On 3/25/22 12:59, Tomas Vondra wrote:
>
> On 3/25/22 12:21, Amit Kapila wrote:
>> On Fri, Mar 25, 2022 at 3:56 PM Tomas Vondra
>> <tomas.von...@enterprisedb.com> wrote:
>>>
>>>
>>> On 3/25/22 05:01, Amit Kapila wrote:
>>>> On Fri, Mar 25, 2022 at 3:29 AM Tomas Vondra
>>>> <tomas.von...@enterprisedb.com> wrote:
>>>>>
>>>>> Pushed.
>>>>>
>>>>
>>>> Some of the comments given by me [1] don't seem to be addressed or
>>>> responded to. Let me try to say again for the ease of discussion:
>>>>
>>>
>>> D'oh! I got distracted by Petr's response to that message, and missed
>>> this part ...
>>>
>>>> * Don't we need some syncing mechanism between apply worker and
>>>> sequence sync worker so that apply worker skips the sequence changes
>>>> till the sync worker is finished, otherwise, there is a risk of one
>>>> overriding the values of the other? See how we take care of this for a
>>>> table in should_apply_changes_for_rel() and its callers. If we don't
>>>> do this for sequences for some reason then probably a comment
>>>> somewhere is required.
>>>>
>>>
>>> How would that happen? If we're effectively setting the sequence as a
>>> side effect of inserting the data, then why should we even replicate the
>>> sequence?
>>>
>>
>> I was talking just about sequence values here, considering that some
>> sequence is just replicating based on nextval. I think the problem is
>> that apply worker might override what copy has done if an apply worker
>> is behind the sequence sync worker as both can run in parallel. Let me
>> try to take some theoretical example to explain this:
>>
>> Assume, at LSN 10000, the value of sequence s1 is 10. Then by LSN
>> 12000, the value of s1 becomes 20. Now, say copy decides to copy the
>> sequence value till LSN 12000 which means it will make the value as 20
>> on the subscriber, now, in parallel, apply worker can process LSN
>> 10000 and make it again 10. Apply worker might end up redoing all
>> sequence operations along with some transactional ones where we
>> recreate the file. I am not sure what exact problem it can lead to but
>> I think we don't need to redo the work.
>>
>> We'll have the problem later too, no?
>>
>
> Ah, I was confused why this would be an issue for sequences and not for
> plain tables, but now I realize apply_handle_sequence() is not called in
> apply_handle_sequence. Yes, that's probably a thinko.
>
Hmm, so fixing this might be a bit trickier than I expected.

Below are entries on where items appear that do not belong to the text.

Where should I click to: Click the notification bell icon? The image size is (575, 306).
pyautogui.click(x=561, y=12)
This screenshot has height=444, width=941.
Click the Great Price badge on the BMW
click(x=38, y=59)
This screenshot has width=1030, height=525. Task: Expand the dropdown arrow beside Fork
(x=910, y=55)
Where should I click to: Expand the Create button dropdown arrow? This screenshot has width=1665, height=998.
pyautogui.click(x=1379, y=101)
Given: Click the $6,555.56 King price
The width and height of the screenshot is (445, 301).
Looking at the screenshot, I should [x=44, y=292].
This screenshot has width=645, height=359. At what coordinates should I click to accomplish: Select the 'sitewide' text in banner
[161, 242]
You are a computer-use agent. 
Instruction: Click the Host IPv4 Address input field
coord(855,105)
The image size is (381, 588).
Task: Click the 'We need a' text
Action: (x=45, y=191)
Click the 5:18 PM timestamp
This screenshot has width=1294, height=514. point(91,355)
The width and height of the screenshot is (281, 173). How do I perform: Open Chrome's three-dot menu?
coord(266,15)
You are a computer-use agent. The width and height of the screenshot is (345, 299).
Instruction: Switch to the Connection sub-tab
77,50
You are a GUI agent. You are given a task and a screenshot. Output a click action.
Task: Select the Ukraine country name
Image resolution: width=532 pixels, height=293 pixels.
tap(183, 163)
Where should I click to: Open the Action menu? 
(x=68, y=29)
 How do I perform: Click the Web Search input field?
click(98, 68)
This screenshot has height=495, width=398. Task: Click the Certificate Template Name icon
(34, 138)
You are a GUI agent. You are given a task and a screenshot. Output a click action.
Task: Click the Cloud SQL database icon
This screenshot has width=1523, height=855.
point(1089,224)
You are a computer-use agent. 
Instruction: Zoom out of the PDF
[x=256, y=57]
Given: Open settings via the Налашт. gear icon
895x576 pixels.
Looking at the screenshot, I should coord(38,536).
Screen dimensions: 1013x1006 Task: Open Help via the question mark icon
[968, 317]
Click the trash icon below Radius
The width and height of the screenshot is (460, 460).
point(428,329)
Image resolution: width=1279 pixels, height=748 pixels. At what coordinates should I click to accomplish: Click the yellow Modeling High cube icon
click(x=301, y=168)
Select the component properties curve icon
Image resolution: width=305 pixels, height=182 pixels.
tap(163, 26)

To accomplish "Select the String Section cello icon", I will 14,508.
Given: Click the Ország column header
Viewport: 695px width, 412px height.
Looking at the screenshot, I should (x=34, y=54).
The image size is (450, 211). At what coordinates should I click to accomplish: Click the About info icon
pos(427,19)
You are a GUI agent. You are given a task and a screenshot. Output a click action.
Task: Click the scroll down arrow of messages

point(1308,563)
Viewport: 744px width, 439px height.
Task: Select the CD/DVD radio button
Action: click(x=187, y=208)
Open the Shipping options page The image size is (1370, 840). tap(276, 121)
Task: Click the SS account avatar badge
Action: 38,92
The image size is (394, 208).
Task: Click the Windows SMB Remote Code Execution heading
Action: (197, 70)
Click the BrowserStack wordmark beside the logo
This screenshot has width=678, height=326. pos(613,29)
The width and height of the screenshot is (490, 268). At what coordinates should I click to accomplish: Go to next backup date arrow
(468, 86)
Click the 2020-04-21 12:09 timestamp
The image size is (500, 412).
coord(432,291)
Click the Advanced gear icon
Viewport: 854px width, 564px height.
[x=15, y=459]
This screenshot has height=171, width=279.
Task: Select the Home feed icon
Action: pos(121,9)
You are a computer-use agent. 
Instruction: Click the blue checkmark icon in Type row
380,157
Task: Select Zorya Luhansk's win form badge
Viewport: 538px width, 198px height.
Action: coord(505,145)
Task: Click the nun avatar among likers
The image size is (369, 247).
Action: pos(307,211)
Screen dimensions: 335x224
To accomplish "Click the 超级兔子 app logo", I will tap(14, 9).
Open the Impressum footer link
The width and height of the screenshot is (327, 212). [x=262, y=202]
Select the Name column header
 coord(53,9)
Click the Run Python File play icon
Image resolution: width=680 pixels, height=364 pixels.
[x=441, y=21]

Firstly, currently we only send nspname/relname in the sequence message,
not the remote OID or schema. The idea was that for sequences we don't
really need schema info, so this seemed OK.
But should_apply_changes_for_rel() needs LogicalRepRelMapEntry, and to
create/maintain that those records we need to send the schema.
Attached is a WIP patch does that.
Two places need more work, I think:
1) maybe_send_schema needs ReorderBufferChange, but we don't have that
for sequences, we only have TXN. I created a simple wrapper, but maybe
we should just tweak maybe_send_schema to use TXN.
2) The transaction handling in is a bit confusing. The non-transactional
increments won't have any explicit commit later, so we can't just rely
on begin_replication_step/end_replication_step. But I want to try
spending a bit more time on this.
But there's a more serious issue, I think. So far, we allowed this:
BEGIN;
CREATE SEQUENCE s2;
ALTER PUBLICATION p ADD SEQUENCE s2;
INSERT INTO seq_test SELECT nextval('s2') FROM generate_series(1,100);
COMMIT;
and the behavior was that we replicated the changes. But with the patch
applied, that no longer happens, because should_apply_changes_for_rel
says the change should not be applied.
And after thinking about this, I think that's correct - we can't apply
changes until ALTER SUBSCRIPTION ... REFRESH PUBLICATION gets executed,
and we can't do that until the transaction commits.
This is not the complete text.